Starting at the line with "Refunds (137, 2567)" and going on through the line with "MemberPress for Beauty Experts (149, 2454)", reproduce each line in the records below exactly and nothing more.

-------- DATASET RECORDS --------

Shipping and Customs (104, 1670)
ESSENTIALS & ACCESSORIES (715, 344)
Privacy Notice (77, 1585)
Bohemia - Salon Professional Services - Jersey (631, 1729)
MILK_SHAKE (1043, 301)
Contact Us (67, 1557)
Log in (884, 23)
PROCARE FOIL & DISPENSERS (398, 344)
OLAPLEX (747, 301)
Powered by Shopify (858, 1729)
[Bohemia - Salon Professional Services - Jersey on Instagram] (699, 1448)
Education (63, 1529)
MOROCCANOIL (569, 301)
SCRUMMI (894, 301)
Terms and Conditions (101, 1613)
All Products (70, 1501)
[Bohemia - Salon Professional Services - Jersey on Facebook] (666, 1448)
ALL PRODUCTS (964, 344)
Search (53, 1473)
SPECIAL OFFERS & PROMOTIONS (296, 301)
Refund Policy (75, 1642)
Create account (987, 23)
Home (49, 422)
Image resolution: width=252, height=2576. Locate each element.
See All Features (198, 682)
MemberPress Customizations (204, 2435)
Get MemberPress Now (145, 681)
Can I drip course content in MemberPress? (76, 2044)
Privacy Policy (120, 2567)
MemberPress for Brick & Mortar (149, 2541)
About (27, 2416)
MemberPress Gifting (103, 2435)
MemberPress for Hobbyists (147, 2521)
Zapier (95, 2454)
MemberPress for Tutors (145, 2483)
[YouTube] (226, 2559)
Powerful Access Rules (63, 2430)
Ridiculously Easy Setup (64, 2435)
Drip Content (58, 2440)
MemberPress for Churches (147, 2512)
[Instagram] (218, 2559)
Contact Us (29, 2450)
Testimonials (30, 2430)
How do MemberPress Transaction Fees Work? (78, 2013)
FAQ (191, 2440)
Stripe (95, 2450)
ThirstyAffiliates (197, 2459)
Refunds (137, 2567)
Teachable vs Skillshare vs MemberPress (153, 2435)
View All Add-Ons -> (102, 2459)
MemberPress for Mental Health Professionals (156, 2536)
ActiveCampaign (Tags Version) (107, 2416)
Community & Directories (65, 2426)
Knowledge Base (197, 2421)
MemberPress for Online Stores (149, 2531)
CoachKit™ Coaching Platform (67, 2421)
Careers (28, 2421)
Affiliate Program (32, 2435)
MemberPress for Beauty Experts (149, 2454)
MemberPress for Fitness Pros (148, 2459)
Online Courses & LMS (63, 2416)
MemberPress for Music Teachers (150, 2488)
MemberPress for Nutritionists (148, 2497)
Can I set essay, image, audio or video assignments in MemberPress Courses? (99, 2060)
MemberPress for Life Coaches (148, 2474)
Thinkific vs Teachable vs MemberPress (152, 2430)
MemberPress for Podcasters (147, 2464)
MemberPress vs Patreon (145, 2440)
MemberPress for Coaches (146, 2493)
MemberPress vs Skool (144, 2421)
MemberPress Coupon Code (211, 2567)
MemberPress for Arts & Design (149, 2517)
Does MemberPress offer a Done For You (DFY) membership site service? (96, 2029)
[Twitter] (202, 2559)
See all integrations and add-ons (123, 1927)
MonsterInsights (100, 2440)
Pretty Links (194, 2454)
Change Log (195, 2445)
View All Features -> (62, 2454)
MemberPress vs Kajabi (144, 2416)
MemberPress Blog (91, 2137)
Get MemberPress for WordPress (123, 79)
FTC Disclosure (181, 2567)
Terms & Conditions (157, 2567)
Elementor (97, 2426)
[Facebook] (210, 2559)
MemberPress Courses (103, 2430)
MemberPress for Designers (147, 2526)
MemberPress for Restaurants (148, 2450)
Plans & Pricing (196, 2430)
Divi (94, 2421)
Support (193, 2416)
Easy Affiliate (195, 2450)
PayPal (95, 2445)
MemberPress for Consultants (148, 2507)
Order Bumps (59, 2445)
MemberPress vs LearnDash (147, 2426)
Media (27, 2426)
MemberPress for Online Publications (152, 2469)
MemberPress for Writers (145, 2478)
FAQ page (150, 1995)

--------

• RESPONSE AREA:
Refunds (137, 2567)
Teachable vs Skillshare vs MemberPress (153, 2435)
View All Add-Ons -> (102, 2459)
MemberPress for Mental Health Professionals (156, 2536)
ActiveCampaign (Tags Version) (107, 2416)
Community & Directories (65, 2426)
Knowledge Base (197, 2421)
MemberPress for Online Stores (149, 2531)
CoachKit™ Coaching Platform (67, 2421)
Careers (28, 2421)
Affiliate Program (32, 2435)
MemberPress for Beauty Experts (149, 2454)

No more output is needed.